Preoxygenation is a standard procedure before general anesthesia and endotracheal intubation, aimed at increasing oxygen stores and prolonging safe apnea time. However, traditional methods may not achieve adequate preoxygenation in obese or critically ill patients. ORI can help identify unsuccessful preoxygenation by indicating whether PaO2 has reached the desired level. An ORI score > 0.24 suggests PaO2 ≥ 100 mmHg, while a score > 0.55 indicates PaO2 ≥ 150 mmHg. This information can guide clinicians in adjusting ventilation strategies to ensure effective preoxygenation.

Influence of Indigo Carmine on ORI

Indigo Carmine, a blue dye used in urologic and gynecologic procedures, has been found to interfere with ORI measurements. Intravenous injection of Indigo Carmine causes a rapid decrease in ORI scores, often to 0, due to its peak light absorption at 620 nm, which is close to the wavelength used for ORI recording. This interference is transient, with ORI scores typically returning to baseline within 20 minutes. Clinicians should be aware of this effect to avoid misinterpreting ORI changes as hypoxia during procedures involving Indigo Carmine.
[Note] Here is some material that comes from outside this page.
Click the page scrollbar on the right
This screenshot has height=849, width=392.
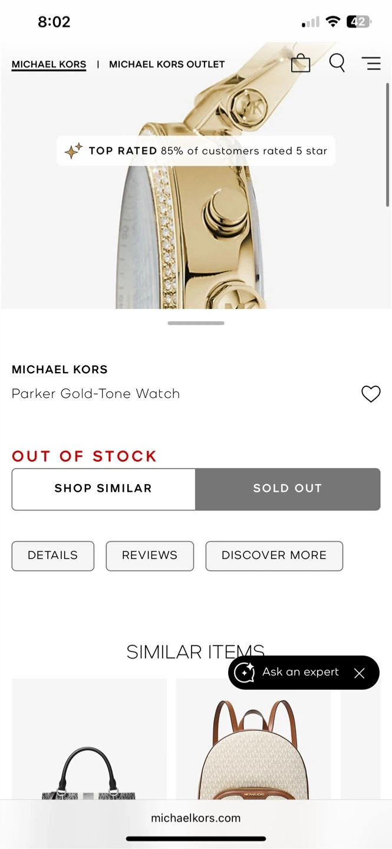[x=387, y=144]
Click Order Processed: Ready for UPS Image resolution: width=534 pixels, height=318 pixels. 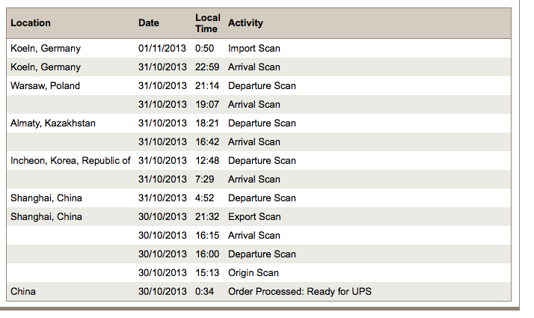(x=299, y=292)
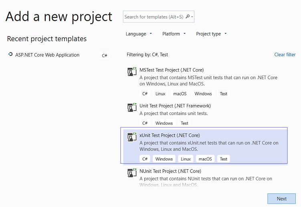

Limitations and Future Directions

Despite its promising applications, ORI is a relatively new technology with limited clinical evidence. Its utility in various settings, such as the ICU, requires further validation through high-quality studies. Additionally, the potential interference of other dyes and lights in ORI measurements needs to be explored. As research continues, ORI has the potential to provide new insights into physiology and pathophysiology, improving the monitoring and treatment of patients in critical care and other settings.

Conclusion

The oxygen reserve index (ORI) represents a significant advancement in the non-invasive monitoring of oxygenation status. By providing early warning of desaturation and extending the range of real-time monitoring to 100–200 mmHg, ORI helps clinicians avoid unnecessary hyperoxia and unexpected hypoxia. Its applications in oxygen therapy, preoxygenation, and intraoperative monitoring demonstrate its potential to improve patient outcomes. However, further research is needed to fully establish its clinical utility and address its limitations. As the technology evolves, ORI is poised to become an essential tool in the management of oxygenation in various medical settings.